### Task instructions
List every musical artist named in the source text about exercise and mental health.

### Source text
- - -

Simple Things Therapists Know #1

When I was on the crew team in college (rowing for a year, until I was told I was “too short to row varsity,” then coxing for the next 2), our coach had us read The Mental Athlete. I still remember sitting as a team with our eyes closed, mentally “rowing” a race the night before. That book was the first time I heard the theory that the more physical stress your body can handle, the more mental stress it will be able to handle as well.


Fast forward a decade and I was in a therapist’s office in Albuquerque, telling her I really wanted some non-prescription recommendations for treating my anxiety/depression…in addition to any medication we considered. She pulled out her prescription pad and wrote a number of things on it. The very first item was “exercise daily.”

Did someone say "Run?"

Did someone say “Run?”

The truth is, when you are depressed, you don’t feel like getting off the couch or going outside. And if you are anxious, you may feel you “don’t have time”…especially during the holidays. But getting regular exercise isn’t just important for your annual physical or to help you fit in your “skinny jeans,” it’s crucial to your mental health.

Exercise boosts your endorphins and burns off stress, so you’ll feel less anxious and more optimistic…and sleep better at night, too. As you build strength and improve your cardiovascular health, you’ll also be building your mental endurance and emotional resilience. Exercise works as a beautifully effective mind-body booster. You can go for a walk alone, rock out to a digital workout at home, or pick a class at the gym and make it a standing commitment. I’ve been a solo exerciser, a member of a sports team, a “go for a run with a buddy” girl, and am currently committed to a heavy-duty weight lifting class 2x/week at my gym…and Jazzercise.

I like my weights class & Jazzercise because 1) I don’t have to decide what I’ll do or when I’ll do it. I go when the class meets and the instructor “bosses” me through everything and I can’t give into my natural laziness. 2) In both classes, the people are friendly and I’ve gotten to know them. Getting a smile or chatting before or after class is an added boost. 3) They’re challenging. I like to work hard and feel a little sore, so I know my body’s changing. 4) The music. Fun club mixes in the weights class and everything you can imagine in Jazzercise…from Sugarland to Iggy Azalea to Train. One instructor told us, “There are only two answers to any question I might ask you: Your Core Muscles (what are you using to lift that leg, when you shake that, etc) or Pitbull!” I counted six songs featuring Pitbull in one Jazzercise set.

- - -

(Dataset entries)
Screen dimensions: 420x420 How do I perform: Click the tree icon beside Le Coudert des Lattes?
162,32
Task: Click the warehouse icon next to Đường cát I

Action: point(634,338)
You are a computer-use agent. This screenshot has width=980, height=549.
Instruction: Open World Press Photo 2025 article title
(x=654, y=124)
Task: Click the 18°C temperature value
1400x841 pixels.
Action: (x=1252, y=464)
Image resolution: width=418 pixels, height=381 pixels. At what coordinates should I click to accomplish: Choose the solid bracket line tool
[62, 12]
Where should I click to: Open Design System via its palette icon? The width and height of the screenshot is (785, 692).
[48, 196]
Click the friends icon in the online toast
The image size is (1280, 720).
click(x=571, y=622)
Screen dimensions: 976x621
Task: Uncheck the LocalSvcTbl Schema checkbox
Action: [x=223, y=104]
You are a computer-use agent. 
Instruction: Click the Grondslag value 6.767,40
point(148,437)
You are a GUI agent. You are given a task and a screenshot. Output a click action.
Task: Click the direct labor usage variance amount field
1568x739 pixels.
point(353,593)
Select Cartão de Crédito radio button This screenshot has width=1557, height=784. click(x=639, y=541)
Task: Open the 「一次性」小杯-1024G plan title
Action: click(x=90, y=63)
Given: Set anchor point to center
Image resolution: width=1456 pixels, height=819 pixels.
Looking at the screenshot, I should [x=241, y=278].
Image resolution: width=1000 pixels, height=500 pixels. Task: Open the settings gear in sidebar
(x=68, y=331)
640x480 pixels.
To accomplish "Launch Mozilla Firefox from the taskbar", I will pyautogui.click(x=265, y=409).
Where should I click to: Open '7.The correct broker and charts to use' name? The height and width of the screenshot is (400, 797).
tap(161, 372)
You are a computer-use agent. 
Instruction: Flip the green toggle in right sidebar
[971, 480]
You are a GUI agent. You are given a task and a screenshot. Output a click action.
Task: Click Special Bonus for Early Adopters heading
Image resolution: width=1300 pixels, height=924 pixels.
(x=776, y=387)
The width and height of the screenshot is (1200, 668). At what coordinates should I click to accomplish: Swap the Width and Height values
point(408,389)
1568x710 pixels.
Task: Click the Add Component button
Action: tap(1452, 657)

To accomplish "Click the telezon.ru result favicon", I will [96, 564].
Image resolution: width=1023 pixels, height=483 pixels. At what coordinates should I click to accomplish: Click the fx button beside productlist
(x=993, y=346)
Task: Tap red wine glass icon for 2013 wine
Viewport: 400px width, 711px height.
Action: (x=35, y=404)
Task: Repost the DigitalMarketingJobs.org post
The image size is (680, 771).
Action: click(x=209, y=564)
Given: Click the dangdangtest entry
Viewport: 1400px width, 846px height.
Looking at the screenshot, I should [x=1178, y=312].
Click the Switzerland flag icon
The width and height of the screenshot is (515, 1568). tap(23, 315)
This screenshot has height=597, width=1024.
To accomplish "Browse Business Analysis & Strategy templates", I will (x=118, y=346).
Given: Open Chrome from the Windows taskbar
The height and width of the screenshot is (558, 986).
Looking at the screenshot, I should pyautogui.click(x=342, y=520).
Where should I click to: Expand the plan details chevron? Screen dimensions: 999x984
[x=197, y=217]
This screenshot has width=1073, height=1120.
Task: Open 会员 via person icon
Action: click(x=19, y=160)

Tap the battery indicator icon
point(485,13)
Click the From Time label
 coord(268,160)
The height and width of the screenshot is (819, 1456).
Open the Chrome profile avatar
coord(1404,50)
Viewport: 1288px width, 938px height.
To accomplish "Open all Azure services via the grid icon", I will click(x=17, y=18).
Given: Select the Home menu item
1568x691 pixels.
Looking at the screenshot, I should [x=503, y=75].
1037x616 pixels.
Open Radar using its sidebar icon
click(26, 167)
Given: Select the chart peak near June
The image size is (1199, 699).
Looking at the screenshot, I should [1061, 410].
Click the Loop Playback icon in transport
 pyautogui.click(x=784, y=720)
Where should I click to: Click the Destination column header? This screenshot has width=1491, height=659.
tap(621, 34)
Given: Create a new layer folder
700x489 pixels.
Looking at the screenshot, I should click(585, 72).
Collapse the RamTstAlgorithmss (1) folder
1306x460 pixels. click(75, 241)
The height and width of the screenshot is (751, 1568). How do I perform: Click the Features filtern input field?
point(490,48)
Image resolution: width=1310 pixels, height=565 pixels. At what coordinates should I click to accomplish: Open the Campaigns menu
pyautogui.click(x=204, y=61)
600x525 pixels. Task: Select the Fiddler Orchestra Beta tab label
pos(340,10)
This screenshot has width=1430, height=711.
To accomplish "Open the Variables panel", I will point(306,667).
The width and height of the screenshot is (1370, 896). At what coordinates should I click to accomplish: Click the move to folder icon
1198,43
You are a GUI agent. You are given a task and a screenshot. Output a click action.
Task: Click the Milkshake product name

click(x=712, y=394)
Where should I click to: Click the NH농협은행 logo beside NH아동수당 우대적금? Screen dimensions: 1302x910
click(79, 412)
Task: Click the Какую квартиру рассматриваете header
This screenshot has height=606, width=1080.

- - -

### Exercise solution
Sugarland, Iggy Azalea, Train, Pitbull